#### Task directions:
Within the listing below, how many lines hold the string "link"? Only the number is wanted.

#### The data:
○ ○ ○ ○ ○ ○ ○
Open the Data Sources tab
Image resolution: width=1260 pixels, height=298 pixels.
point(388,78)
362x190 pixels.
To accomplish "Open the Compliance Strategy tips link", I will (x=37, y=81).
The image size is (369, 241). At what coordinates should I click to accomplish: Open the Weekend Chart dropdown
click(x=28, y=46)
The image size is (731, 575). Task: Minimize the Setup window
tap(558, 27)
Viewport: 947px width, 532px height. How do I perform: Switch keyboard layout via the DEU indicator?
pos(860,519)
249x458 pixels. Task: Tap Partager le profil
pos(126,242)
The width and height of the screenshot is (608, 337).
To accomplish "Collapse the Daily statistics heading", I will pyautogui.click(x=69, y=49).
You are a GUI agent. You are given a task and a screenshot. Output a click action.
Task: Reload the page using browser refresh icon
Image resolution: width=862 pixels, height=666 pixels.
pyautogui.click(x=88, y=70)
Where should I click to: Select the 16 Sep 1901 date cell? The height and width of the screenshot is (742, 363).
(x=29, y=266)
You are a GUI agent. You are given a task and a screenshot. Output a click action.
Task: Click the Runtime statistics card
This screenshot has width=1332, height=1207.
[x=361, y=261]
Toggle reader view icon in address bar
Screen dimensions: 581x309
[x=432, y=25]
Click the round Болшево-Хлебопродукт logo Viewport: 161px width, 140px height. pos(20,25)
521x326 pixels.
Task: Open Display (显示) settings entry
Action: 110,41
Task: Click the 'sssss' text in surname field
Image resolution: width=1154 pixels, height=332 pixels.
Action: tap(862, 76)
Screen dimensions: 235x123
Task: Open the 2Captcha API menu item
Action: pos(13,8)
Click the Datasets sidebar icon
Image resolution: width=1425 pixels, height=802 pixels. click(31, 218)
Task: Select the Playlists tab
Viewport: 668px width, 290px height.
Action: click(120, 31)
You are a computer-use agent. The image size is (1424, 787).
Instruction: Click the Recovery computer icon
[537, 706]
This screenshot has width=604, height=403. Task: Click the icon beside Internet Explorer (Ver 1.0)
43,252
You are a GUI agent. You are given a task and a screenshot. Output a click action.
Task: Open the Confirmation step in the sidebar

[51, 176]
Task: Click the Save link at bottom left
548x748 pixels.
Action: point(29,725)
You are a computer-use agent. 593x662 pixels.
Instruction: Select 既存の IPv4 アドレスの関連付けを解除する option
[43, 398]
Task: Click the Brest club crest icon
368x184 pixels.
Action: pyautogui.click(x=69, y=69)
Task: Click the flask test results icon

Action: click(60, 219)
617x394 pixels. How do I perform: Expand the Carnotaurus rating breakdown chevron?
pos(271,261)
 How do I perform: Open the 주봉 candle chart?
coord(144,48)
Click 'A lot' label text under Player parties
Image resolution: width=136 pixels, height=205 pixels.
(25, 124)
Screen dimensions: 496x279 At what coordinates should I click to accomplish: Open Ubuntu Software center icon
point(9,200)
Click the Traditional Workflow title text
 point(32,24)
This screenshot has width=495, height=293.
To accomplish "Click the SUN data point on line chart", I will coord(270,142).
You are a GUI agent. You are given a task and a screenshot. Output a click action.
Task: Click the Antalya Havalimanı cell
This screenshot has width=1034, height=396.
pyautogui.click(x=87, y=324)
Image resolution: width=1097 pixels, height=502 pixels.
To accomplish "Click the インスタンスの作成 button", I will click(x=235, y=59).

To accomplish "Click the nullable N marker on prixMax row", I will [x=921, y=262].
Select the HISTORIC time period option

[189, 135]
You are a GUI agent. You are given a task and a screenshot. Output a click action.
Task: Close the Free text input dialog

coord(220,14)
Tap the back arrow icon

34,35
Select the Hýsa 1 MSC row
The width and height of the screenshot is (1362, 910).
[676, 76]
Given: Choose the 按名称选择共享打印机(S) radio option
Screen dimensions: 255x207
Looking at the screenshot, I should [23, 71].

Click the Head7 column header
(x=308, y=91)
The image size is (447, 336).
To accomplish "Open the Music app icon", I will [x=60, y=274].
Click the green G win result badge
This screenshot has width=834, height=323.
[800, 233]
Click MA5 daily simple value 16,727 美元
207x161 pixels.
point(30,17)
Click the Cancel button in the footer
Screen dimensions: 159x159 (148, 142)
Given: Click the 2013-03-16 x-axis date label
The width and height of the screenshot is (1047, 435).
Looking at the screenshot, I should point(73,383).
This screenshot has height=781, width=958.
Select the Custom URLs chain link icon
○ ○ ○ ○ ○ ○ ○
#### Answer to the exercise:
3